Presiding Judge Crawford Willis and Seattle Municipal Court Administrator Josh Sattler told the Seattle City Council Public Safety Committee on Feb. 11 that the court has completed a costly case management system implementation and is preparing for operational pressures tied to marshals, pretrial changes and potential traffic-camera evidence growth.
The update, delivered to the Public Safety Committee chaired by Councilmember Robert Kettle, laid out 2024 accomplishments and 2025 priorities and warned that marshal vacancies and new operational demands could strain court operations.
The court moved to a new vendor-based case management system last March after a six-year, city-funded project. "This was a 6 year 55000000 dollar investment, from the city," Court Administrator Josh Sattler said, adding the system went live on time and on budget but required deferred functionality to meet the launch date. Sattler said the system is now approaching its first year in production and is "pretty stable," though periodic outages for maintenance remain a pain point for staff and stakeholders.
Judge Crawford Willis described the court’s role and priorities and said her office will continue specialty-court work including mental-health court, veterans treatment court and domestic-violence docketing. "We are the judicial branch of the city of Seattle, Seattle Municipal Court," she said, explaining the court adjudicates misdemeanors and gross misdemeanors under the Seattle Municipal Code and the Revised Code of Washington.
Why it matters: Committee members stressed that the court is an essential node in a functioning criminal-justice ecosystem. Disruptions in data exchange, staffing shortages and changes at the King County Jail will ripple through police, prosecutors, defense and court operations, affecting public safety response and case outcomes.
What the court reported
- Case management system: The court launched a vendor-supported case management system last March after a six‑year project. Sattler said some deferred features remained at launch and that full benefits depend on data exchange with partner agencies, most notably the City Attorney's Office.
- Staffing pressures: Sattler reported two marshal vacancies and warned that onboarding can take six to nine months. He said the number of high‑security defendants transported to court rose 39% in the past year, and the count of “ultra-security” defendants rose 200%, increasing marshal workload because some transports require two marshals.
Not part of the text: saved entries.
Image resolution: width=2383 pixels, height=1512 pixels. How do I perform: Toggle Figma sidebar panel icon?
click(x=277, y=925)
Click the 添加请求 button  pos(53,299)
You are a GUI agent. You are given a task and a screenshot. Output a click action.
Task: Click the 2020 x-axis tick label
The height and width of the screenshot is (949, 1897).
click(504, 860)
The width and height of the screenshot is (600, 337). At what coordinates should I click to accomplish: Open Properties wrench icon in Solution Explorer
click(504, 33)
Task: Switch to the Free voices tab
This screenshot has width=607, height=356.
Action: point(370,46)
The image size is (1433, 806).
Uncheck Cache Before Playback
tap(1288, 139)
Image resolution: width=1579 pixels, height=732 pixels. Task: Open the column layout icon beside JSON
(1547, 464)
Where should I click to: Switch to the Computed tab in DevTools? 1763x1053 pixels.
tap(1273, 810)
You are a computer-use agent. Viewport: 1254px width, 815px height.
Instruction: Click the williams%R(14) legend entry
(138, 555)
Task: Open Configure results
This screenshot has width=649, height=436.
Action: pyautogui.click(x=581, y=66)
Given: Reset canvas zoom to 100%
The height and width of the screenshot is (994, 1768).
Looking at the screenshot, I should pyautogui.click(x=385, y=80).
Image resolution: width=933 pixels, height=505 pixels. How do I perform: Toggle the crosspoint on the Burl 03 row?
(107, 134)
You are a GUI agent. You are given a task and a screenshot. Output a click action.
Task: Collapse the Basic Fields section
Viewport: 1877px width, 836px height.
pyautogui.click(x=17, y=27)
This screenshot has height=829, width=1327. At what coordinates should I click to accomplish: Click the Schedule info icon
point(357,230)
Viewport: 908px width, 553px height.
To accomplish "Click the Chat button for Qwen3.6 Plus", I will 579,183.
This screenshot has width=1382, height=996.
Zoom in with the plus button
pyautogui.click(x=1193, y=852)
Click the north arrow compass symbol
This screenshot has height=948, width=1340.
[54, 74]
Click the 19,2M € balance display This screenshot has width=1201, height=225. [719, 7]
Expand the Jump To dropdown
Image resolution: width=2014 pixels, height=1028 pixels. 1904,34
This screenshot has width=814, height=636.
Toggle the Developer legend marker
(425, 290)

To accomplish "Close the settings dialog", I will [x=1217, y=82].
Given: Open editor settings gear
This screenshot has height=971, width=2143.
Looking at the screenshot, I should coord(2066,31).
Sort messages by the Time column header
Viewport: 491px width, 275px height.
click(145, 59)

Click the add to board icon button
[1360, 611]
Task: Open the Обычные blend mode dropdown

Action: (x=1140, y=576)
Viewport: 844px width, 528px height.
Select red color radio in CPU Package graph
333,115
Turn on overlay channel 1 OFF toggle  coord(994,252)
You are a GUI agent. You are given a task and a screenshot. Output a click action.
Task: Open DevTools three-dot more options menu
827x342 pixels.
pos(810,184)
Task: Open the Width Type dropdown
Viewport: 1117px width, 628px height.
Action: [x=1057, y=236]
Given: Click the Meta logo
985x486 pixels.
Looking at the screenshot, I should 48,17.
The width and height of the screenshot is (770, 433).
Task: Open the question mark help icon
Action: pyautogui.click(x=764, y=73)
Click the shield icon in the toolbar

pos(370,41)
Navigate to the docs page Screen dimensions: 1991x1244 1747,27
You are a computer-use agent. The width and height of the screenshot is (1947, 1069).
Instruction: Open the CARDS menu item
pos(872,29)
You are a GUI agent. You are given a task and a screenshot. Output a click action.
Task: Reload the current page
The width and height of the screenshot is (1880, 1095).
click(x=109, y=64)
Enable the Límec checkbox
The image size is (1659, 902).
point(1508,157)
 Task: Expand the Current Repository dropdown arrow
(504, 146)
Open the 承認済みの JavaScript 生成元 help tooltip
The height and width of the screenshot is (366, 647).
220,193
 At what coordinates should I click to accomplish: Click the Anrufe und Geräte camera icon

- Data exchange: Sattler and Judge Willis said manual processes persist because the City Attorney's Office has not yet migrated to a compatible case-management system. The committee chair said the court–attorney data exchange deadline could not be pushed further and asked staff to follow up with the Administration and IT leadership.
- Traffic cameras and workload: The court asked to be included in planning for any traffic-camera expansion, because new automated violations would be routed to municipal court and could substantially increase caseloads.
- Proposed Seattle Drug Diversion initiative: Court leaders described an early-stage concept, led by the City Attorney's Office with court involvement, for a Seattle Drug Diversion program that would give some people charged with drug possession an opportunity for referral to treatment and court-managed supervision rather than prosecution. Sattler said the proposal would require new funding for the court and the City Attorney’s Office, and that pretrial services would help manage referrals.
Committee concerns and next steps: Council members praised the court’s collaboration and urged follow-up on marshal staffing and the court–City Attorney data exchange. Chair Kettle said the committee would press the Administration for attention to the data-exchange delays and consider budgetary options for additional marshal positions. Judge Willis and Mr. Sattler said they would continue stakeholdering the drug diversion concept before any formal proposal arrived at council.
Limitations and open items: The court identified two marshal vacancies and provided percentage increases for certain transport categories; it did not provide an exact timeline or budget request for adding marshal positions during the briefing. Sattler said the City Attorney’s planned case‑management system go‑live had been delayed nearly a year, slowing back-end efficiencies but he did not give a specific date for that deployment.
Ending: The committee closed the briefing by noting the briefing would inform future oversight and budget conversations; councilmembers said they plan continued engagement with the presiding judge and court administrator on staffing, data exchange and the drug diversion proposal.